= Albéric Boivin =

Canadian physicist and professor

Albéric Boivin

Albéric Boivin (February 11, 1919 in Baie-St-Paul, Quebec — August 8, 1991 in Quebec City) was a Canadian physicist known for his work in optics.

==Early life==

Boivin began his studies at Université Laval in 1940; in 1944, he became one of the university's first four graduates in physics, and began teaching that year.

He subsequently earned his master's degree there in 1949, and became a full professor in 1955. He earned his doctorate in 1960.

==Professional achievements==

Boivin's work in optics drew other researchers to him, and in the 1960s he established the Laboratoire d'Optique et Hyperfrequences, which subsequently became the Laboratoire de Recherches en Optique et Laser, and later the Centre d'Optique, Photonique et Laser; this has been cited as a "determining factor" in the Canadian government's decision to establish the Institut National d'Optique in Quebec City.

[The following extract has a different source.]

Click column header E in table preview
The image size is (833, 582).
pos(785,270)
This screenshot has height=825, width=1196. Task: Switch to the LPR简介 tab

He also launched Université Laval's astrophysics program, and was a founding member of the Canadian Astronomical Society.

His students included Roger A. Lessard, and he collaborated with Emil Wolf on "a paper on the field structure about the focus of a wide-aperture aplanatic system".

==Recognition==

Boivin was a Guggenheim Fellow in 1962, and won the 1967 Léo-Pariseau Prize. In 1969, he served as vice-president of the Canadian Association of Physicists.

In 1978, he was elected a Fellow of the Royal Society of Canada.